Il me dit qu’on pourra se parler le lendemain après-midi, quand il sera de retour chez lui, à Montréal. Entre-temps, il doit franchir près de 700 km afin d’aller livrer la cargaison de pain qui se trouve dans son camion-congélateur. Donalee fait partie d’un groupe d’environ 60 camionneurs d’origine philippine – lesquels sont souvent recrutés au Moyen-Orient par des agents travaillant pour des compagnies québécoises ou canadiennes. Il est arrivé à Montréal en 2018, pensant qu’après quelques années, il pourrait faire venir sa femme et ses trois enfants, laissés aux Philippines.Dans son pays, Donalee avait dirigé pendant quelques années sa propre entreprise de camionnage, avant de tenter sa chance comme camionneur longue distance en Arabie saoudite, où il avait été approché par une agente de recrutement d’une compagnie canadienne.

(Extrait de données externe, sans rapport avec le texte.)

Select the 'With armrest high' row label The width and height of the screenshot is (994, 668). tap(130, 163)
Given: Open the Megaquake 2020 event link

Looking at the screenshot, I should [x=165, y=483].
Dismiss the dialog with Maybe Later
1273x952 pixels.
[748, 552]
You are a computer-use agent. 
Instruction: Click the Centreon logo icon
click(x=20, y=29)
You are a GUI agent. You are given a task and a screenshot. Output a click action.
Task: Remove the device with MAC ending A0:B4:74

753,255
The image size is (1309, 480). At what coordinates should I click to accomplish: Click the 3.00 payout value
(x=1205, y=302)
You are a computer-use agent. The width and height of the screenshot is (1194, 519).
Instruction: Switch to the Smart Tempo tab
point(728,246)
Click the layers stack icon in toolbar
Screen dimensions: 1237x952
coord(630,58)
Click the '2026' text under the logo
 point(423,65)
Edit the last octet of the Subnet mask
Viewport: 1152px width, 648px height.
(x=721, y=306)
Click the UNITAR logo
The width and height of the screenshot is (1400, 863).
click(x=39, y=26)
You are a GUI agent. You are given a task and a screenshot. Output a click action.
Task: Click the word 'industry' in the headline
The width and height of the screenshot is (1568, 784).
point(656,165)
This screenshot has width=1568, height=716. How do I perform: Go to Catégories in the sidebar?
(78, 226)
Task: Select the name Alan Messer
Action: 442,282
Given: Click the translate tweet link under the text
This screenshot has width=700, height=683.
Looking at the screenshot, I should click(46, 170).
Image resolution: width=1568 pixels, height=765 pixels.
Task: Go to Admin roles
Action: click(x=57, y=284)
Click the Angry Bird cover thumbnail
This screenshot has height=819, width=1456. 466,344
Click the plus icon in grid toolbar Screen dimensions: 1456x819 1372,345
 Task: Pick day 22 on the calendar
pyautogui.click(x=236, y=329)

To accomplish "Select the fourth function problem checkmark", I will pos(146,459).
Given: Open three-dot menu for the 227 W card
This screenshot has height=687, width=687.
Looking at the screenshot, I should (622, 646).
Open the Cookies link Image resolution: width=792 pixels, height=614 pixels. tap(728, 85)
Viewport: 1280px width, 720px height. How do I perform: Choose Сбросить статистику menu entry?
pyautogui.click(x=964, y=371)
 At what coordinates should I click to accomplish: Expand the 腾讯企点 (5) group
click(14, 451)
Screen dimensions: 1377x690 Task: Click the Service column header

« J’ai eu la possibilité de venir en Occident et je l’ai saisie, dit-il. Il fait mieux vivre au Canada qu’en Arabie saoudite ou aux Philippines. Ici, par exemple, tu sais que tes impôts financent des services qui aident la communauté. J’apprécie le fait de payer mes impôts ! »Avec la réforme du PEQ qui entre en vigueur le 22 juillet, Donalee Martinez, comme tous les travailleurs dits « peu qualifiés », sera obligé de présenter un degré de maîtrise du français intermédiaire ou avancé avant de pouvoir demander son CSQ, qui est un élément essentiel à l’obtention de la résidence permanente. Entre-temps, il devra renouveler son permis de travail chaque année. Il risque donc d’enchaîner les permis de travail temporaires pendant des années, sans savoir s’il pourra un jour déposer ses valises au Québec, ou si sa demande de permis suivante sera refusée.
Benito Supan est également camionneur. Comme Donalee, il est originaire des Philippines; lui aussi a été recruté en Arabie saoudite par une compagnie canadienne.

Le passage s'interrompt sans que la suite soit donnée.